CSA ISO/IEC TR 24729-4
Information technology - Radio frequency identification for item management - Implementation guidelines - Part 4: Tag data security
|Publication Date:||1 January 2014|
|ICS Code (Information coding):||35.040|
This Technical Report provides guidance to systems designers to help them determine potential threats to data security of the tag and tag-to-reader communication in an RFID system, and appropriate countermeasures to provide data security (identified as 1 through 2 in Figure 1). Although important, it is beyond the scope of this Technical Report to address security aspects of the reader-to-host and back-end enterprise modules (identified as 4 through 7 in Figure 1).1)

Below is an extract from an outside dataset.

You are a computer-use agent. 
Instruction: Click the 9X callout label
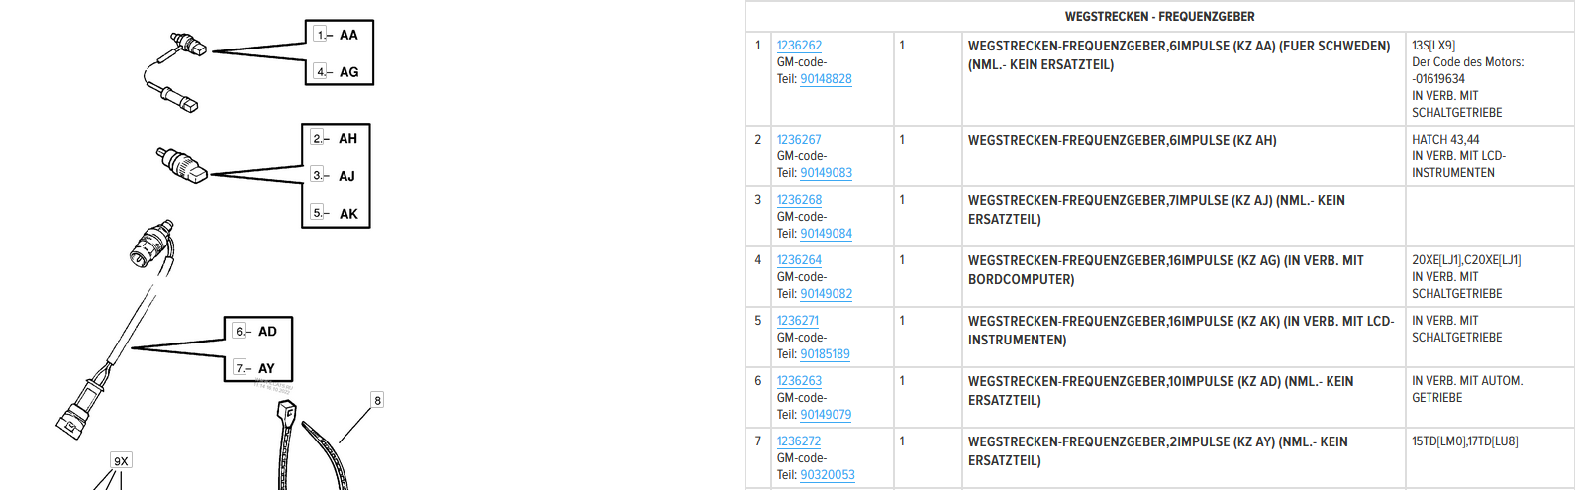(x=121, y=461)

This Technical Report is not intended to specifically address consumer privacy concerns; however, since data and personal privacy depend on the use of appropriate security measures, privacy is addressed in general terms. Data access security provides a measure of personal privacy protection by mitigating the potential for unauthorized reading of data on a tag. However, not all data access security countermeasures provide the same level of protection.
1) "Privacy Best Practices for Deployment of RFID Technology" released by The Center for Democracy in Technology (CDT) provides more information on elements 4 through 7 in Figure 1:
Users are also encouraged to become familiar with ISO/IEC 27002, which is a comprehensive set of controls comprising best practices in information security.